Artist: Yeni Mao
Type: Sculpture, Installation
Date: 2022
Dimensions: 122 × 377 × 203 cm
Work Description:
Mao studied art in Chicago and in recent years has settled in Mexico City, where he appears deeply fascinated by the local tradition of covering surfaces with tiles, as well as by the exposed rebar structures found throughout the city’s architecture. His works make extensive use of negative space: steel rods and wires trace voids, while rocks and leather straps are suspended in midair. Their cage-like frameworks suggest the often-overlooked constraints that architecture imposes on the body.
While his interest in local architecture and his choice of primary materials remain consistent, these recent works turn formally toward the past. At the center of the exhibition stands fig 33.1–5 yerba mala (2021), a complex, platform-like sculpture that echoes the stepped forms of Mexico’s many pyramids. Its structure is composed of a series of dark steel modules designed to support, hold, or restrain other elements, including stone, metal, leather, and ceramics. Whereas Mao’s earlier works often appeared as isolated, vividly colored, fetishistically charged figures, this sculpture presents a more intricate network of connections and a dynamic collective posture.
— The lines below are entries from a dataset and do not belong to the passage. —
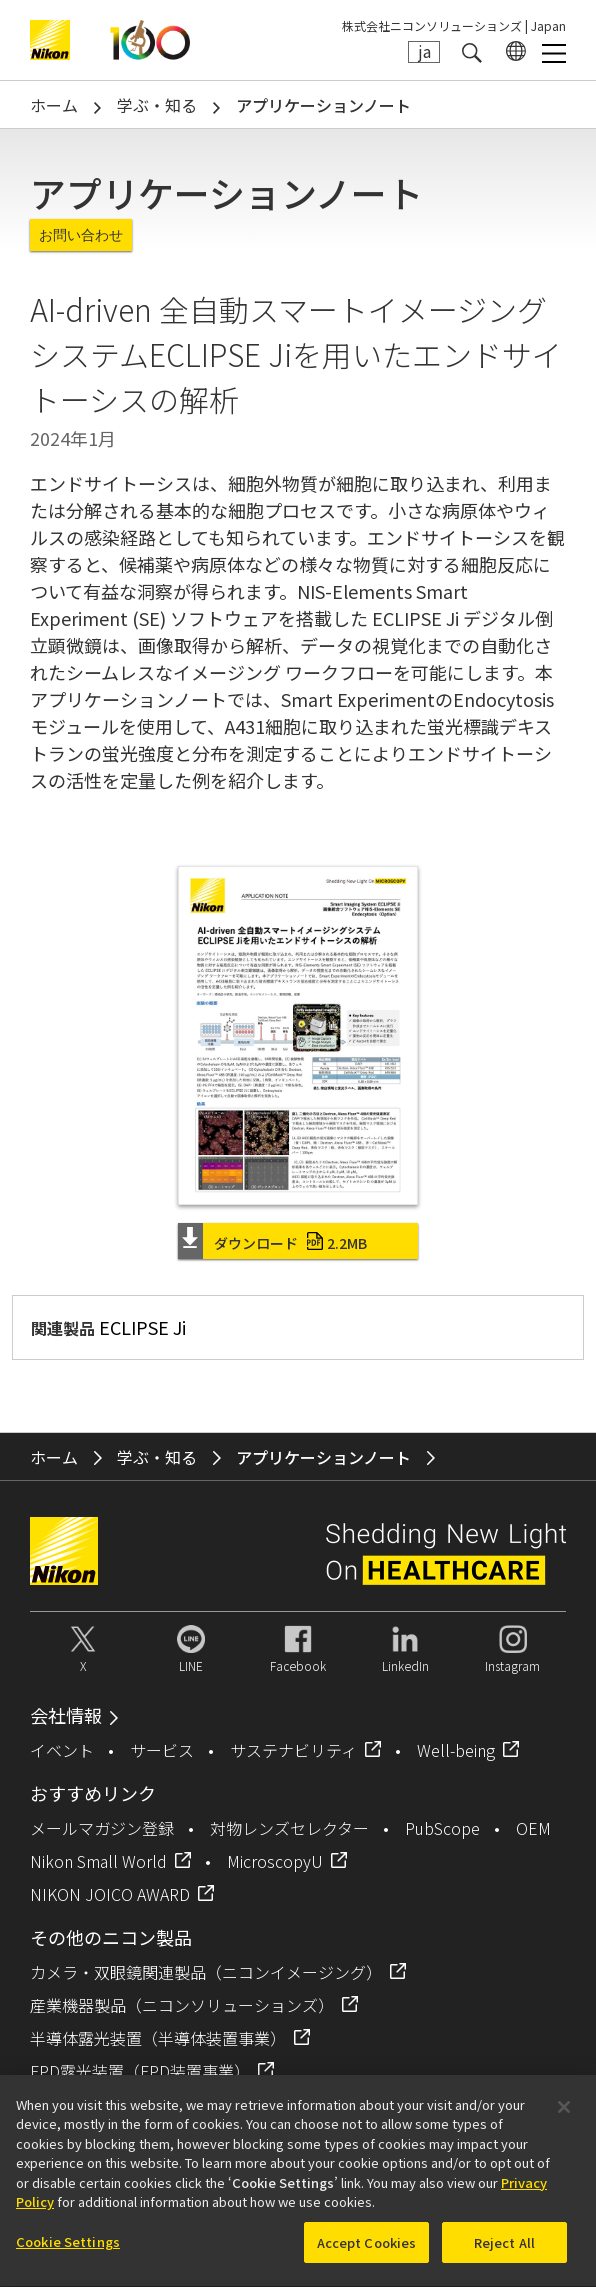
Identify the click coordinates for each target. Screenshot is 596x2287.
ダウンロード (290, 1243)
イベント (62, 1750)
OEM (533, 1828)
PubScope (442, 1828)
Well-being (456, 1750)
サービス (162, 1750)
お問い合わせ (81, 235)
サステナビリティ (293, 1750)
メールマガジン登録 (102, 1828)
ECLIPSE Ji (142, 1327)
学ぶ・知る (157, 105)
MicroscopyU (275, 1861)
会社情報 (66, 1715)
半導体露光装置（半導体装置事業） (158, 2038)
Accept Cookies (367, 2252)
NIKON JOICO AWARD (110, 1894)
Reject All (504, 2252)
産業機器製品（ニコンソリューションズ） (182, 2005)
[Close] (564, 2117)
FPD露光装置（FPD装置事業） (140, 2071)
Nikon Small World (98, 1861)
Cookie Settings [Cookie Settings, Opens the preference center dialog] (68, 2251)
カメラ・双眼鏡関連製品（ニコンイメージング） (206, 1972)
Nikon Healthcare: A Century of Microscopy (150, 40)
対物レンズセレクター (289, 1828)
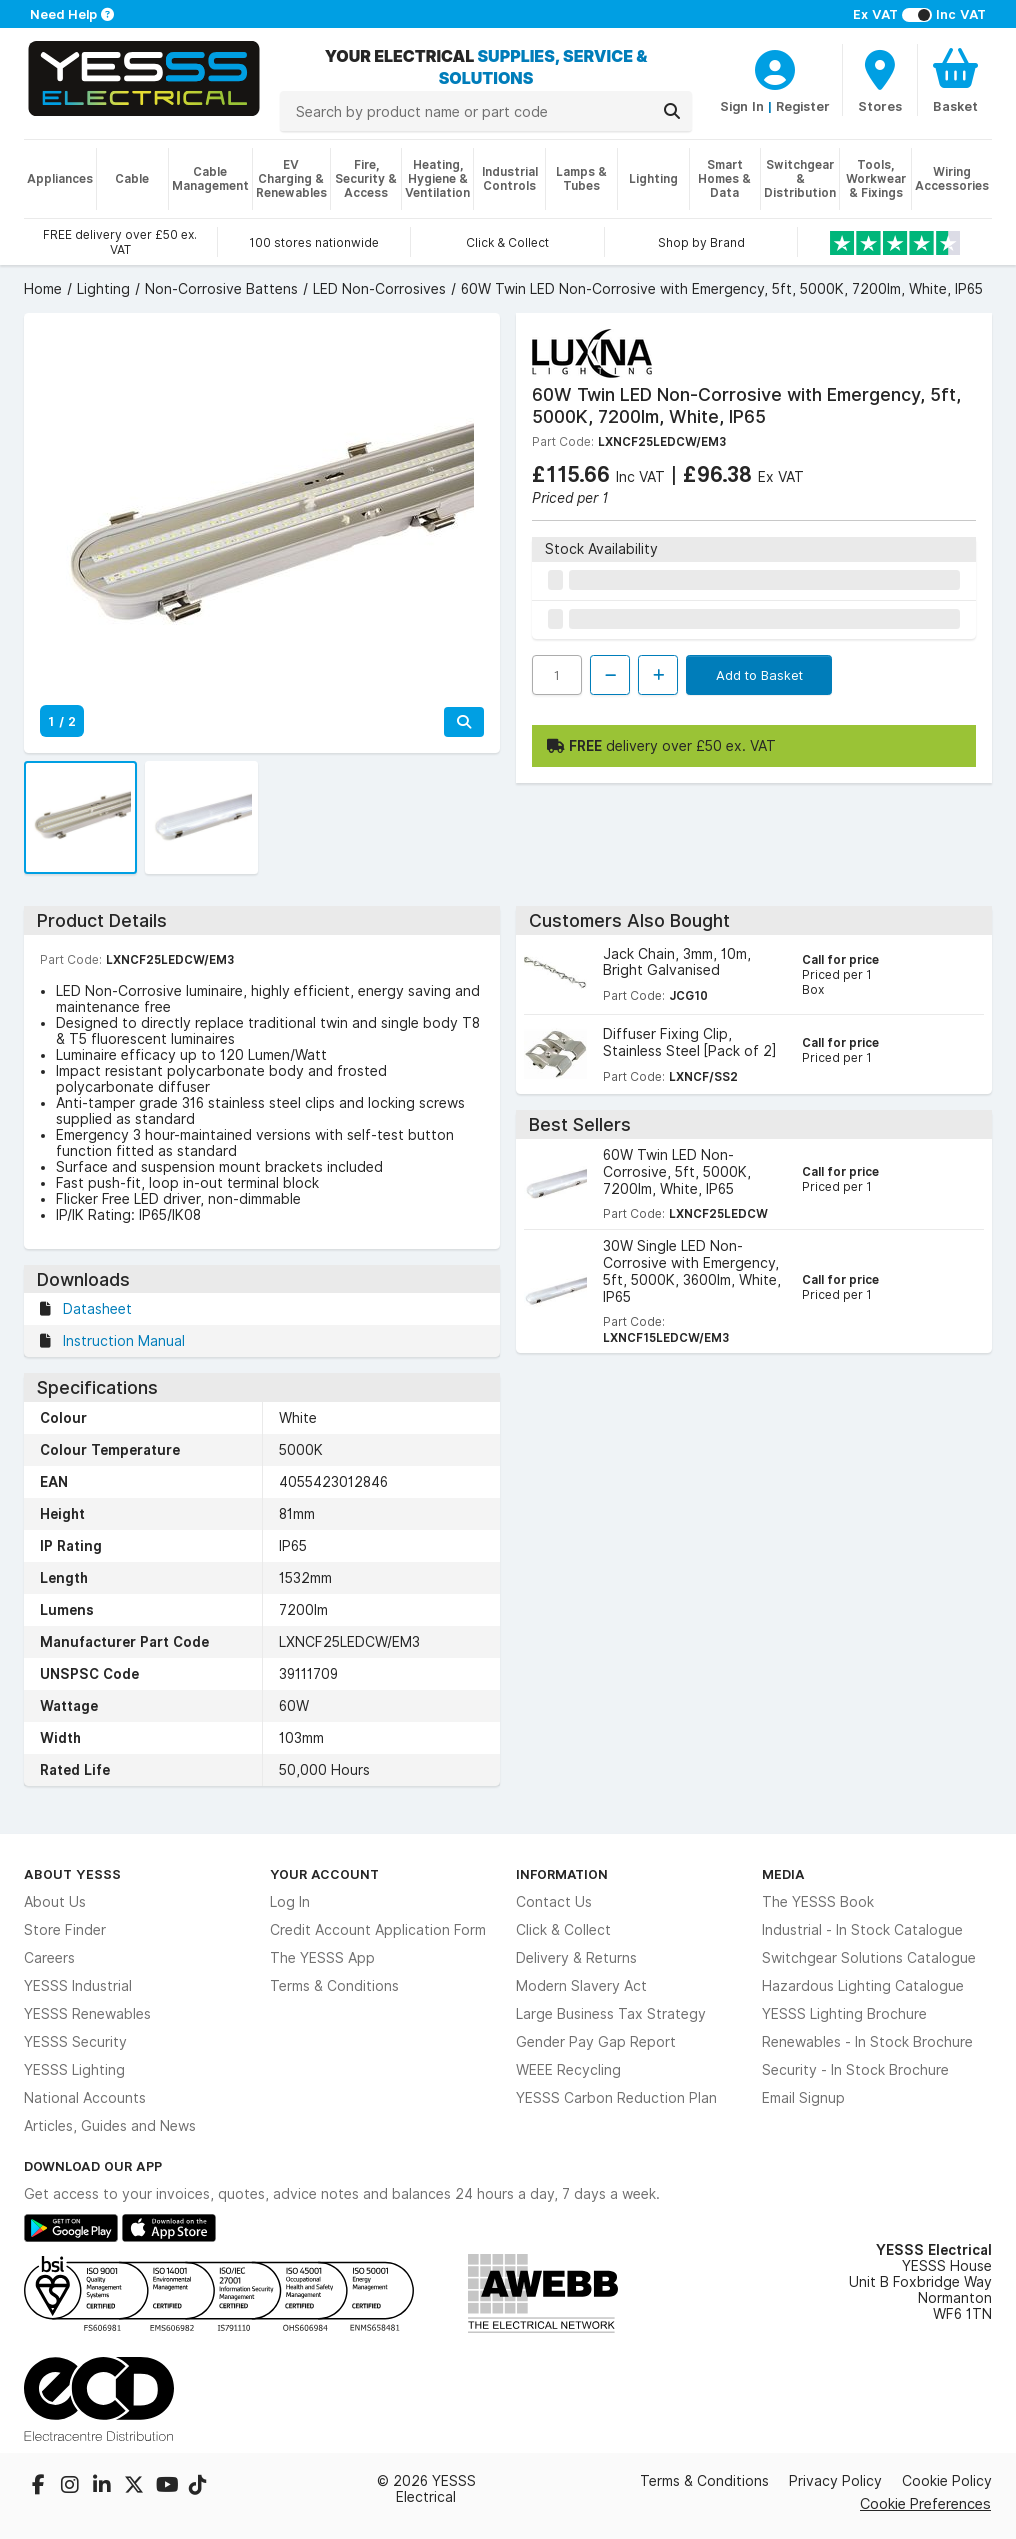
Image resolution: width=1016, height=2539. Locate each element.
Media (783, 1874)
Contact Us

At the front of the work is a massive turquoise cat’s paw with claws fully extended. Behind it, several modules bear gold- and nickel-plated volcanic rock—perhaps the most ubiquitous material in central Mexico. Additional details include leather straps, but the most striking elements are ceramic. From a steel platform at the center hang two swollen, lung-like terracotta forms, pierced with white supports that carry a clinical quality. At the rear, a black-and-white cylindrical form with spiked fins descends from another module. Above it appears yet another turquoise cat’s paw, whose most unsettling detail is that its little claw has been replaced by a sharp piece of metal.
Ultimately, Mao’s pyramid assembles into a body—but not a human one. It evokes the jaguar, the supreme mythical beast that appears throughout countless Mesoamerican cosmologies. It is as if the constrained bodies that have populated his earlier works here acquire a new kind of force—one that awakens within certain limits, or despite them.